Usman hanya nyengir di belakang, merasa seperti menonton drama.
"Oalah. Kalau begitu mari silahkan masuk."
Mereka dipersilakan duduk di ruang tamu yang sederhana namun bersih. Indira akhirnya keluar dari dapur dengan membawa teko berisi teh hangat. Wajahnya tetap datar, dingin, bahkan cenderung cuek.
“Silakan minum,” ucapnya singkat, lalu duduk di kursi seberang tanpa menatap langsung ke arah Arman.
“Terima kasih, Mbak Indira,” jawab Arman sambil menerima cangkir teh.
Suasana hening sejenak, hanya terdengar suara burung di luar rumah. Hingga akhirnya Bik Ningsih membuka percakapan.
“Jadi, Pak Arman mau pesan katering harian? Bukankah selama ini sudah kami kirim sesuai permintaan mandor?”
Arman meneguk tehnya dulu, lalu mengangguk. “Iya, Bik. Tapi saya ingin ada pesanan khusus untuk saya sendiri. Bukan untuk seluruh pekerja, hanya untuk makan saya setiap hari."
"Kalau mengenai itu, langsung dengan Indira saja ya, Pak. Dia yang mengurus tentang katering harian."
Dalam hati Arman bersorak kegirangan. Memang inilah yang sejak tadi dia inginkan.
•••
Setelah semua urusan selesai, Arman pamit. Namun sebelum benar-benar pergi, ia sempat berdiri di depan rumah sebentar, menatap halaman yang dipenuhi suara anak-anak desa. Usman sudah menyalakan motor, tapi Arman masih terpaku.

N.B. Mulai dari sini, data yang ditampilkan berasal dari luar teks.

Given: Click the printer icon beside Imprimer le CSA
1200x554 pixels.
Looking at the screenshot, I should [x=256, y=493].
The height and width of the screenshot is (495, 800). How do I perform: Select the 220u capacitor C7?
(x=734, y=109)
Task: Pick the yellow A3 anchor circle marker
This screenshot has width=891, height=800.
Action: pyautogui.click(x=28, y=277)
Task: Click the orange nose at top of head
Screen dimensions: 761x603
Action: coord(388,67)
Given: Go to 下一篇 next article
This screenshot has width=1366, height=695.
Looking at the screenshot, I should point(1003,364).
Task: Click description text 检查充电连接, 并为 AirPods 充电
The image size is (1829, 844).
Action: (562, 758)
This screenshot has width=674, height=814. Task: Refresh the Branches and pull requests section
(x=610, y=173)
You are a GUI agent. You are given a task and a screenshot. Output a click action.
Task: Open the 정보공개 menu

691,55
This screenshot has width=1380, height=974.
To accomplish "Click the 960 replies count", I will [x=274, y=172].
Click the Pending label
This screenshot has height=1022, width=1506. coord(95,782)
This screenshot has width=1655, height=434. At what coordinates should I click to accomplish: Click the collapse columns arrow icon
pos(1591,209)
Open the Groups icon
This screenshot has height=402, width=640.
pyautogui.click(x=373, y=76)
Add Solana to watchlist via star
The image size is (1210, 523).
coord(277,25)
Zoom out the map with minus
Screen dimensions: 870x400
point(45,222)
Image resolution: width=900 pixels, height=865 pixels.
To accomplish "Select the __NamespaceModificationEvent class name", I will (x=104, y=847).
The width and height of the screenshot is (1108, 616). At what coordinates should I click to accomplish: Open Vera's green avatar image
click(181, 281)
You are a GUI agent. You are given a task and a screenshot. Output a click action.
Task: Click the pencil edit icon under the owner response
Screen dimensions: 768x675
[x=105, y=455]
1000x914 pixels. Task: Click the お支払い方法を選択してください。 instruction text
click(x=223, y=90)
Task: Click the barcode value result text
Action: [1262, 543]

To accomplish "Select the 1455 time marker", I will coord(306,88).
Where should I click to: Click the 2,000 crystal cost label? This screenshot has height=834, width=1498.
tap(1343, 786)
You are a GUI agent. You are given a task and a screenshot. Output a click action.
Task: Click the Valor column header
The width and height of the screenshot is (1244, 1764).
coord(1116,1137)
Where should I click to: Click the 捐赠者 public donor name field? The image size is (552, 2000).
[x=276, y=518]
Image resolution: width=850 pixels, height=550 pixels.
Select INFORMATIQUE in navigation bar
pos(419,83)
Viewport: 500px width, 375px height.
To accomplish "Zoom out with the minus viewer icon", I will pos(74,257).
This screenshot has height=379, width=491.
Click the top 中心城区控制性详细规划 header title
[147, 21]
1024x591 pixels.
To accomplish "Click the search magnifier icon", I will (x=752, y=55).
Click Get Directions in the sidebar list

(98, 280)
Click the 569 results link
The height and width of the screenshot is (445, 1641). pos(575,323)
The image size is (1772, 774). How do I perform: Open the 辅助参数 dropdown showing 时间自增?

“Pak, ayo naik,” seru Usman.
Arman mengangguk. “Iya, sebentar.” Ia menoleh sekali lagi ke arah pintu rumah, di mana Indira terlihat samar dari balik tirai jendela.
Hanya sekelebat, tapi cukup membuat hati Arman berdebar.
Perjalanan kembali ke proyek terasa lebih singkat. Usman yang duduk di belakang tak bisa menahan diri lagi.
“Pak, jujur saja, Bapak serius sama Mbak Indira, kan?”
Arman tidak langsung menjawab. Matanya tetap fokus pada jalan berdebu di depan. Setelah beberapa detik, ia berkata lirih, “Saya belum tahu. Yang jelas, ada sesuatu pada dirinya yang tidak bisa saya abaikan.”
Usman terdiam, lalu tersenyum kecil. “Kalau begitu, sepertinya saya bakal sering jadi saksi cerita menarik, Pak.”
Arman hanya terkekeh, membiarkan angin siang membawa semua kata-kata yang tak sempat ia ucapkan.
Di dalam hati, ia tahu: langkah pertamanya sudah dimulai.